[Opening SUPPLIED DATA section]

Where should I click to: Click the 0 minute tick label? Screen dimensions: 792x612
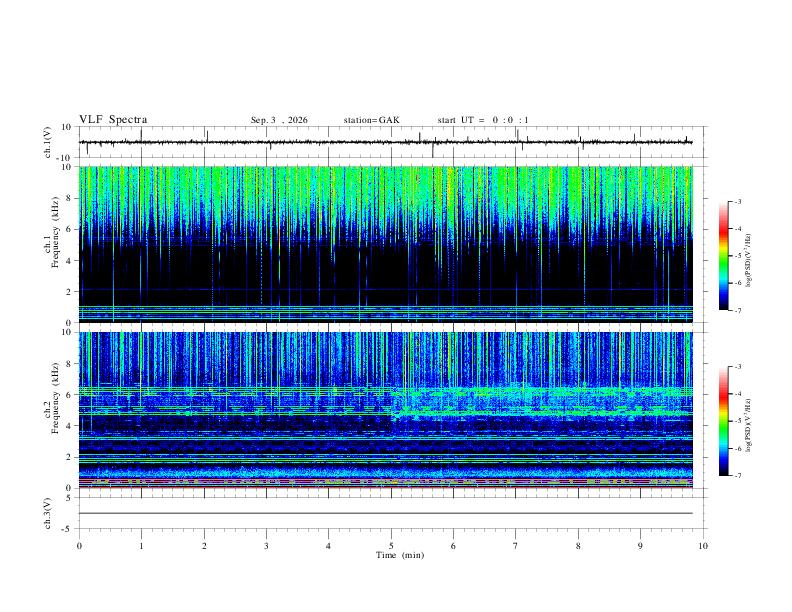79,546
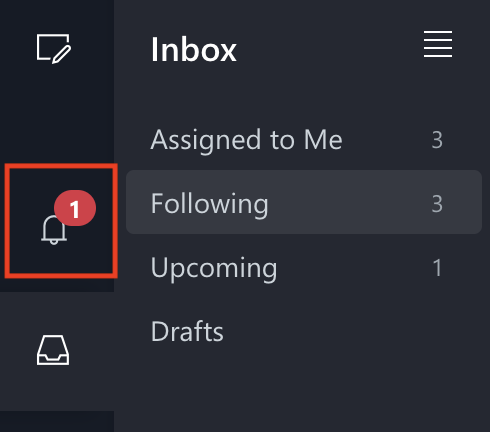The image size is (490, 432).
Task: Click the pencil part of compose icon
Action: tap(62, 55)
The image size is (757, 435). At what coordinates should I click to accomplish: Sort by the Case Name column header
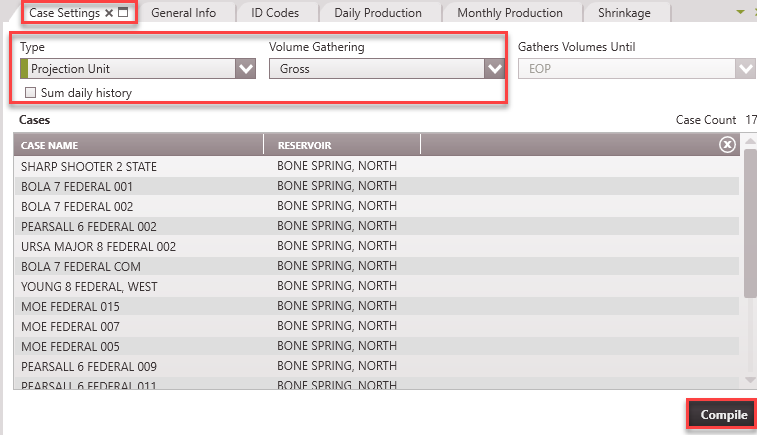pos(138,146)
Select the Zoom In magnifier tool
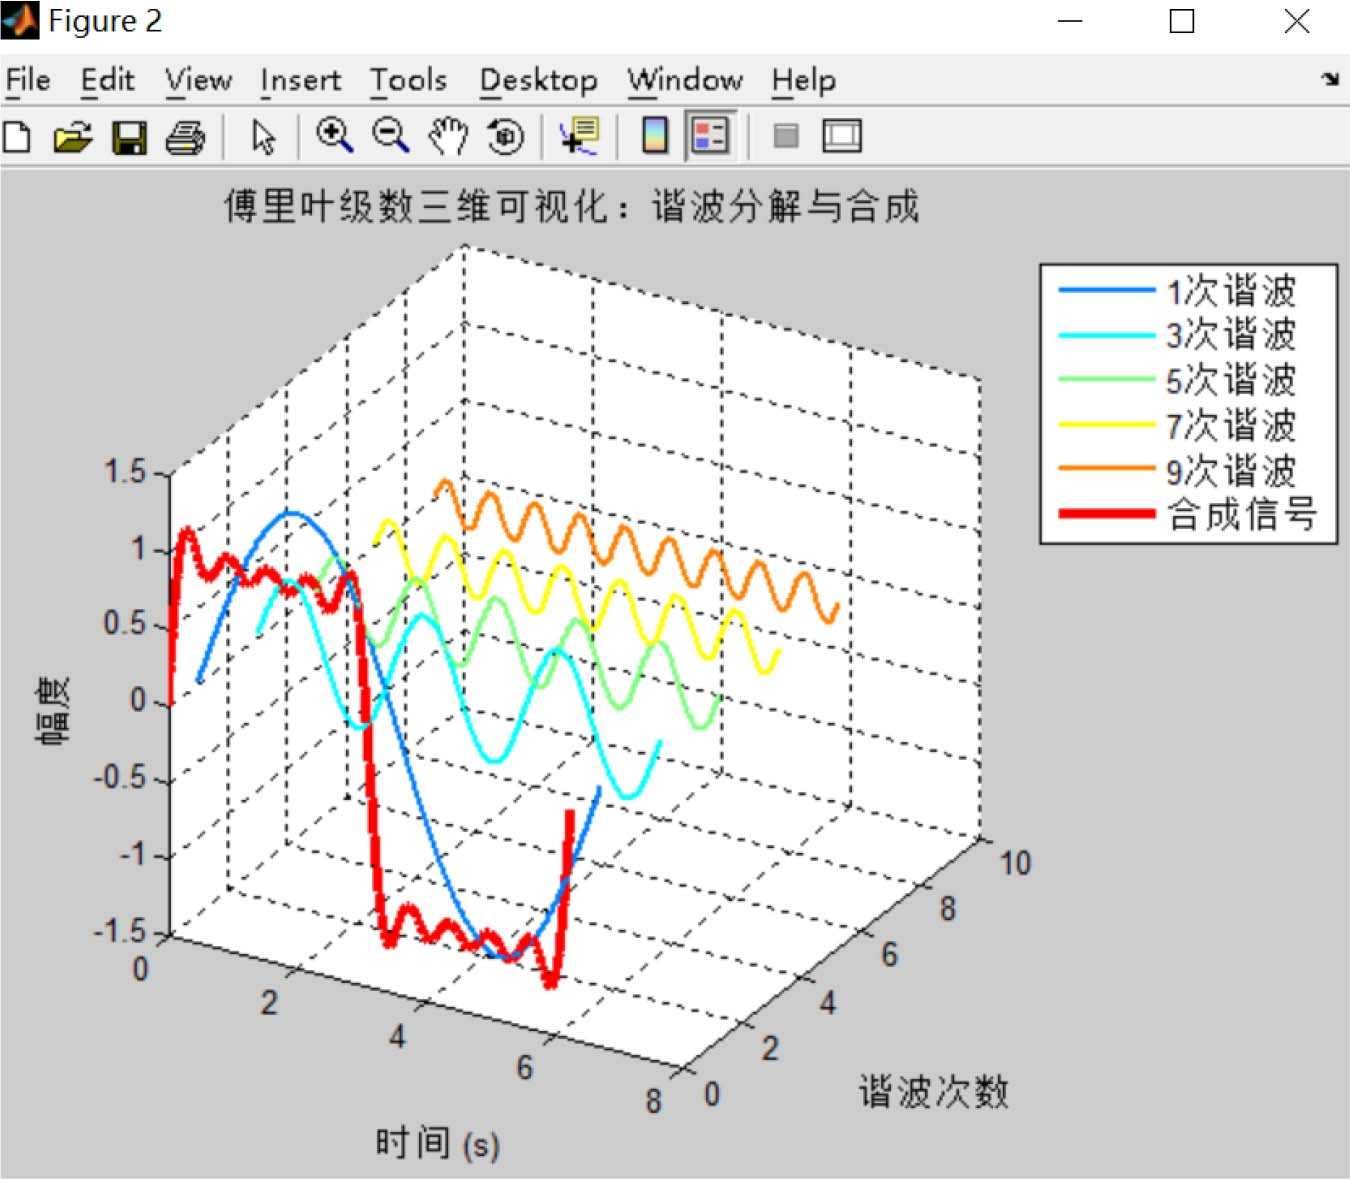The width and height of the screenshot is (1350, 1179). [334, 135]
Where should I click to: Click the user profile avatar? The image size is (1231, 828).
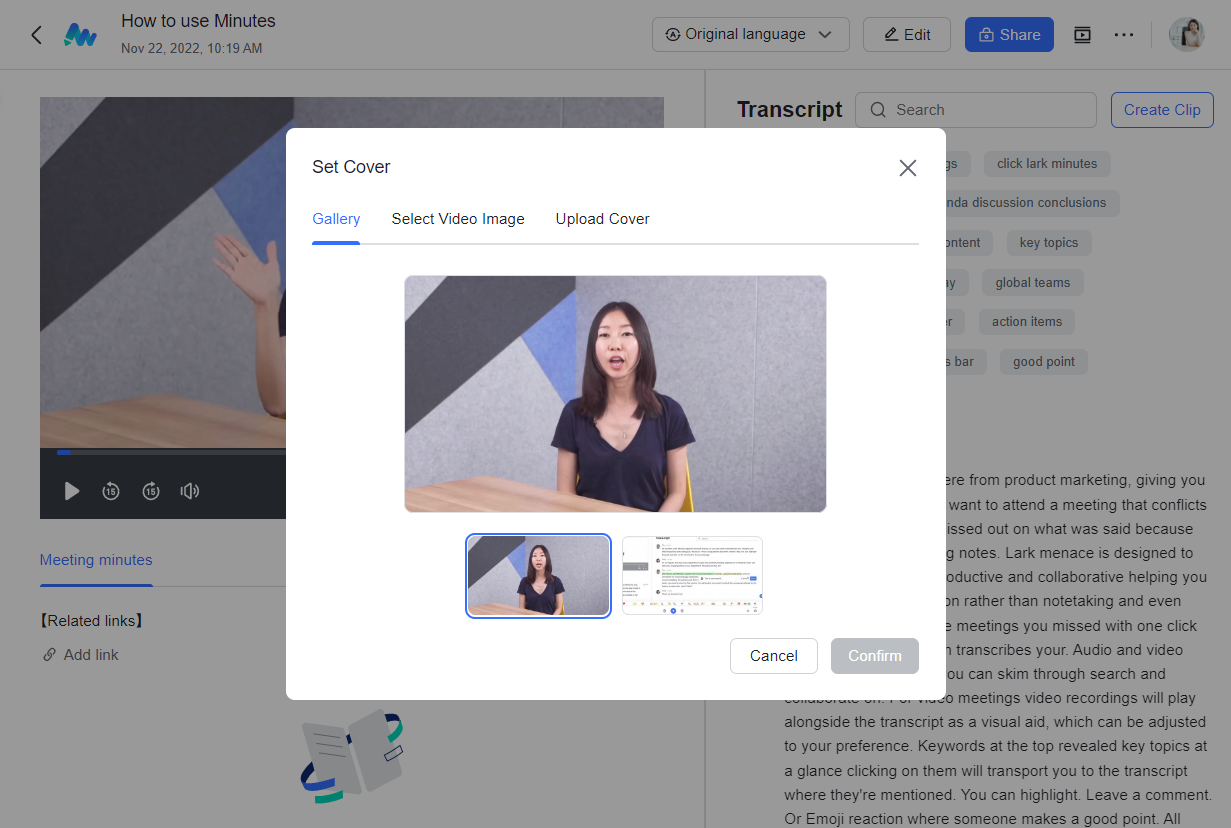click(x=1187, y=35)
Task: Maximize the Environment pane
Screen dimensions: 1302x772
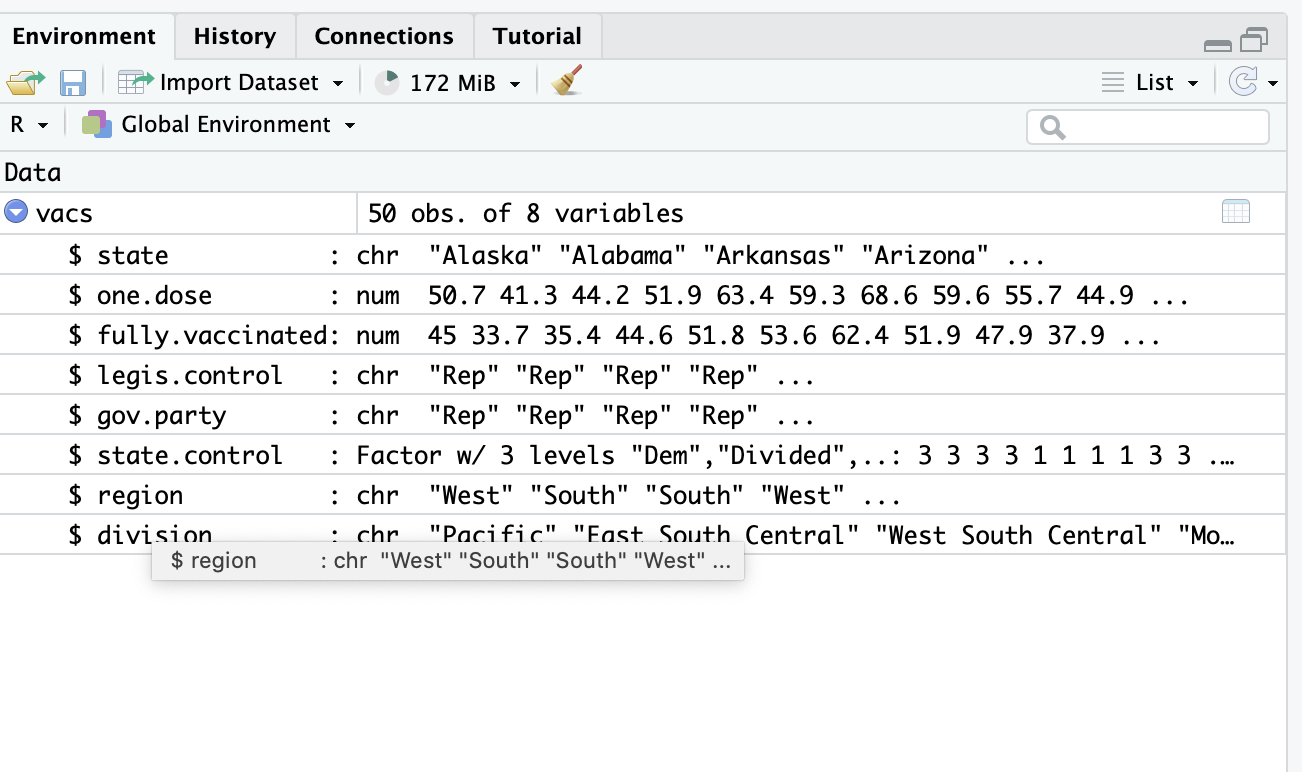Action: tap(1254, 40)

[Closing SUPPLIED DATA section]

- PROBLEM DESCRIPTION -
Begin at the line containing "The image size is (757, 435)." and transcribe exactly every line through the end of the records, both ends included, leaving the pictures out.

- EXERCISE SOLUTION -
The image size is (757, 435). At what coordinates should I click to accomplish: Sort by the Case Name column header
pos(138,146)
Select the Zoom In magnifier tool
The width and height of the screenshot is (1350, 1179). [334, 135]
Where should I click to: Click the user profile avatar? The image size is (1231, 828).
click(x=1187, y=35)
Task: Maximize the Environment pane
Screen dimensions: 1302x772
Action: tap(1254, 40)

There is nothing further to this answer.